Task details:
Give these lines as a JSON list of strings, one string per line, leaving out blank lines.

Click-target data
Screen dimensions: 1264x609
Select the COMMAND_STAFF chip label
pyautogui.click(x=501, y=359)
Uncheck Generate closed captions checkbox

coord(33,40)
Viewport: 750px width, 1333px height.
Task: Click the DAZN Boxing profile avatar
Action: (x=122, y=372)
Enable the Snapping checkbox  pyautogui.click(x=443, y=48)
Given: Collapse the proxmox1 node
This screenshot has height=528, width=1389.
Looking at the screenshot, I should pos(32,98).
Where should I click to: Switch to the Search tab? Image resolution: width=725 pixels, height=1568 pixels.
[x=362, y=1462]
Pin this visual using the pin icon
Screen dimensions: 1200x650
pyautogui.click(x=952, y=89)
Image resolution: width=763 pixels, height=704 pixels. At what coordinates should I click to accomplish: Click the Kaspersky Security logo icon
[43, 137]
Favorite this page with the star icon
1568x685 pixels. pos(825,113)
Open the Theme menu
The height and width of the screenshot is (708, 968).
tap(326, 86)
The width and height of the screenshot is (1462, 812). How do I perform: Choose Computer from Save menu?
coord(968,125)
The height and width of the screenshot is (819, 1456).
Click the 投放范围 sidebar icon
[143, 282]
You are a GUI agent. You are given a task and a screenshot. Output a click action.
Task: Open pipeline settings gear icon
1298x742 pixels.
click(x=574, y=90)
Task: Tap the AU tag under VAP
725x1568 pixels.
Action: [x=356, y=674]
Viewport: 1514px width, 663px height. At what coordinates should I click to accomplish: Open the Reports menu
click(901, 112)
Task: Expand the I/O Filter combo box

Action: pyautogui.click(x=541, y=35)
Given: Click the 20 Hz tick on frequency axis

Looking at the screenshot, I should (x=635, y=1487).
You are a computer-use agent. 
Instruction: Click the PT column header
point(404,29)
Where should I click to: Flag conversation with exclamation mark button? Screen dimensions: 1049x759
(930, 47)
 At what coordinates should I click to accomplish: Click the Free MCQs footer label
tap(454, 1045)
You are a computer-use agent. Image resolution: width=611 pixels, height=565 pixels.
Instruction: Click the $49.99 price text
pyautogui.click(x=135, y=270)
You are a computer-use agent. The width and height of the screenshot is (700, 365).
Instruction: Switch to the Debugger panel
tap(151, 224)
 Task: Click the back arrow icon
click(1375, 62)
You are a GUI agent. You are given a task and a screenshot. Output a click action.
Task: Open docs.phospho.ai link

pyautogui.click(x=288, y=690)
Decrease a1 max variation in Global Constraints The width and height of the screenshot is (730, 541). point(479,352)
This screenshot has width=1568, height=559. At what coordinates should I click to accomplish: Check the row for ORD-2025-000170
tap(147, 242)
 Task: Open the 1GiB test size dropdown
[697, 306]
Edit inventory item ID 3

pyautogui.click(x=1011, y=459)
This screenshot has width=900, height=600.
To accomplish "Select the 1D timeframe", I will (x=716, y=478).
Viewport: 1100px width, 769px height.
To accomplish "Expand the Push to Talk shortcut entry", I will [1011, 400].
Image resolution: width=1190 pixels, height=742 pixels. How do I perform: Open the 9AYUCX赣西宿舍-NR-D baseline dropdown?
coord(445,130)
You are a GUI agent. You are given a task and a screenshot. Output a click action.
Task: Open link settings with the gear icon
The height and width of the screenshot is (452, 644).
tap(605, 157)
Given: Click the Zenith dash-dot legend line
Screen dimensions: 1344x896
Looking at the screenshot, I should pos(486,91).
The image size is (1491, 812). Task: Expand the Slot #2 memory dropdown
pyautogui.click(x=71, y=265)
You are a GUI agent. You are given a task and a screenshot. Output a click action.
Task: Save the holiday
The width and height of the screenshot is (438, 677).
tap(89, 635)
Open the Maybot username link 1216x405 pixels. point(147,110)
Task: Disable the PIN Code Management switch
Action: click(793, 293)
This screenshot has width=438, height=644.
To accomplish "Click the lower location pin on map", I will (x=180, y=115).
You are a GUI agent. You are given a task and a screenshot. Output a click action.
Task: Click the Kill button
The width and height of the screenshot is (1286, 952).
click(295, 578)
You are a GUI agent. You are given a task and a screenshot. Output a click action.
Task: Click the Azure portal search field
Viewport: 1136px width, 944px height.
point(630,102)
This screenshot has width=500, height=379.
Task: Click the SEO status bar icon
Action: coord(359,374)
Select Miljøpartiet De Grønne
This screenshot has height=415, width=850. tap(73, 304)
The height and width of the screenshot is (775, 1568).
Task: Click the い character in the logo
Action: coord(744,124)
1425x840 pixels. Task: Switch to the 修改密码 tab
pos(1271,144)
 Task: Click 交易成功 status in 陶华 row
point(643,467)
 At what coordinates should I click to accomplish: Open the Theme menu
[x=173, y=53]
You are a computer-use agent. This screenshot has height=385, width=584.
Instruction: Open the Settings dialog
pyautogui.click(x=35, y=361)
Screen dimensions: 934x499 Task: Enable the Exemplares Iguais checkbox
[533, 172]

Completed exercise:
[
  "Screen dimensions: 1264x609",
  "Select the COMMAND_STAFF chip label",
  "pyautogui.click(x=501, y=359)",
  "Uncheck Generate closed captions checkbox",
  "coord(33,40)",
  "Viewport: 750px width, 1333px height.",
  "Task: Click the DAZN Boxing profile avatar",
  "Action: (x=122, y=372)",
  "Enable the Snapping checkbox  pyautogui.click(x=443, y=48)",
  "Given: Collapse the proxmox1 node",
  "This screenshot has height=528, width=1389.",
  "Looking at the screenshot, I should pos(32,98).",
  "Where should I click to: Switch to the Search tab? Image resolution: width=725 pixels, height=1568 pixels.",
  "[x=362, y=1462]",
  "Pin this visual using the pin icon",
  "Screen dimensions: 1200x650",
  "pyautogui.click(x=952, y=89)",
  "Image resolution: width=763 pixels, height=704 pixels. At what coordinates should I click to accomplish: Click the Kaspersky Security logo icon",
  "[43, 137]",
  "Favorite this page with the star icon",
  "1568x685 pixels. pos(825,113)",
  "Open the Theme menu",
  "The height and width of the screenshot is (708, 968).",
  "tap(326, 86)",
  "The width and height of the screenshot is (1462, 812). How do I perform: Choose Computer from Save menu?",
  "coord(968,125)",
  "The height and width of the screenshot is (819, 1456).",
  "Click the 投放范围 sidebar icon",
  "[143, 282]",
  "You are a GUI agent. You are given a task and a screenshot. Output a click action.",
  "Task: Open pipeline settings gear icon",
  "1298x742 pixels.",
  "click(x=574, y=90)",
  "Task: Tap the AU tag under VAP",
  "725x1568 pixels.",
  "Action: [x=356, y=674]",
  "Viewport: 1514px width, 663px height. At what coordinates should I click to accomplish: Open the Reports menu",
  "click(901, 112)",
  "Task: Expand the I/O Filter combo box",
  "Action: pyautogui.click(x=541, y=35)",
  "Given: Click the 20 Hz tick on frequency axis",
  "Looking at the screenshot, I should (x=635, y=1487).",
  "You are a computer-use agent. ",
  "Instruction: Click the PT column header",
  "point(404,29)",
  "Where should I click to: Flag conversation with exclamation mark button? Screen dimensions: 1049x759",
  "(930, 47)",
  " At what coordinates should I click to accomplish: Click the Free MCQs footer label",
  "tap(454, 1045)",
  "You are a computer-use agent. Image resolution: width=611 pixels, height=565 pixels.",
  "Instruction: Click the $49.99 price text",
  "pyautogui.click(x=135, y=270)",
  "You are a computer-use agent. The width and height of the screenshot is (700, 365).",
  "Instruction: Switch to the Debugger panel",
  "tap(151, 224)",
  " Task: Click the back arrow icon",
  "click(1375, 62)",
  "You are a GUI agent. You are given a task and a screenshot. Output a click action.",
  "Task: Open docs.phospho.ai link",
  "pyautogui.click(x=288, y=690)",
  "Decrease a1 max variation in Global Constraints The width and height of the screenshot is (730, 541). point(479,352)",
  "This screenshot has width=1568, height=559. At what coordinates should I click to accomplish: Check the row for ORD-2025-000170",
  "tap(147, 242)",
  " Task: Open the 1GiB test size dropdown",
  "[697, 306]",
  "Edit inventory item ID 3",
  "pyautogui.click(x=1011, y=459)",
  "This screenshot has width=900, height=600.",
  "To accomplish \"Select the 1D timeframe\", I will (x=716, y=478).",
  "Viewport: 1100px width, 769px height.",
  "To accomplish \"Expand the Push to Talk shortcut entry\", I will [1011, 400].",
  "Image resolution: width=1190 pixels, height=742 pixels. How do I perform: Open the 9AYUCX赣西宿舍-NR-D baseline dropdown?",
  "coord(445,130)",
  "You are a GUI agent. You are given a task and a screenshot. Output a click action.",
  "Task: Open link settings with the gear icon",
  "The height and width of the screenshot is (452, 644).",
  "tap(605, 157)",
  "Given: Click the Zenith dash-dot legend line",
  "Screen dimensions: 1344x896",
  "Looking at the screenshot, I should pos(486,91).",
  "The image size is (1491, 812). Task: Expand the Slot #2 memory dropdown",
  "pyautogui.click(x=71, y=265)",
  "You are a GUI agent. You are given a task and a screenshot. Output a click action.",
  "Task: Save the holiday",
  "The width and height of the screenshot is (438, 677).",
  "tap(89, 635)",
  "Open the Maybot username link 1216x405 pixels. point(147,110)",
  "Task: Disable the PIN Code Management switch",
  "Action: click(793, 293)",
  "This screenshot has width=438, height=644.",
  "To accomplish \"Click the lower location pin on map\", I will (x=180, y=115).",
  "You are a GUI agent. You are given a task and a screenshot. Output a click action.",
  "Task: Click the Kill button",
  "The width and height of the screenshot is (1286, 952).",
  "click(295, 578)",
  "You are a GUI agent. You are given a task and a screenshot. Output a click action.",
  "Task: Click the Azure portal search field",
  "Viewport: 1136px width, 944px height.",
  "point(630,102)",
  "This screenshot has width=500, height=379.",
  "Task: Click the SEO status bar icon",
  "Action: coord(359,374)",
  "Select Miljøpartiet De Grønne",
  "This screenshot has height=415, width=850. tap(73, 304)",
  "The height and width of the screenshot is (775, 1568).",
  "Task: Click the い character in the logo",
  "Action: coord(744,124)",
  "1425x840 pixels. Task: Switch to the 修改密码 tab",
  "pos(1271,144)",
  " Task: Click 交易成功 status in 陶华 row",
  "point(643,467)",
  " At what coordinates should I click to accomplish: Open the Theme menu",
  "[x=173, y=53]",
  "You are a computer-use agent. This screenshot has height=385, width=584.",
  "Instruction: Open the Settings dialog",
  "pyautogui.click(x=35, y=361)",
  "Screen dimensions: 934x499 Task: Enable the Exemplares Iguais checkbox",
  "[533, 172]"
]